A public official can be held individually liable if it is "`prove[n] that his act, or failure to act, was corrupt or malicious, or that he acted outside of and beyond the scope of his duties.'" Meyer, 347 N.C. at 112, 489 S.E.2d at 888 (citations omitted). Plaintiff alleged that Branson was grossly negligent and engaged in wilful and wanton misconduct that placed him outside the scope of his official duties.

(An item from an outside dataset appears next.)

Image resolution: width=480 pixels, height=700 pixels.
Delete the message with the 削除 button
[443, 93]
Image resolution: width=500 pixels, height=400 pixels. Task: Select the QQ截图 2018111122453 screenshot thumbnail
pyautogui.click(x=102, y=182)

Gross negligence in motor vehicle accidents has been limited to situations where at least one of three factors is present "(1) defendant is intoxicated; (2) defendant is driving at excessive speeds; or (3) defendant is engaged in a racing competition." Yancey v. Lea, 354 N.C. 48, 53-54, 550 S.E.2d 155, 158 (2001) (citations omitted). An act arises to the level of gross negligence when it is done "purposely and with knowledge that such act is a breach of duty to others, i.e., a conscious disregard of the safety of others." Id. at 53, 550 S.E.2d at 158. Plaintiff alleged that Branson placed him in the backseat without a seatbelt to use and was operating his vehicle in heavy traffic at speeds up to 70 miles an hour, on a city street with a speed limit of 35 miles per hour. The determination of whether gross negligence exists is a question of fact for a jury to determine. Phillips v. Restaurant Mgmt, of Carolina, L.P., 146 N.C.App. 203, 215, 552 S.E.2d 686, 694 (2001), disc. rev. denied, 355 N.C. 214, 560 S.E.2d 132 (2002). The trial court found that whether Branson acted outside the scope of his duties by acting in such a manner was a question of material fact. We affirm the trial court's denial of summary judgment against Branson in his individual capacity for actions allegedly outside the scope of his duties and which go beyond mere negligence.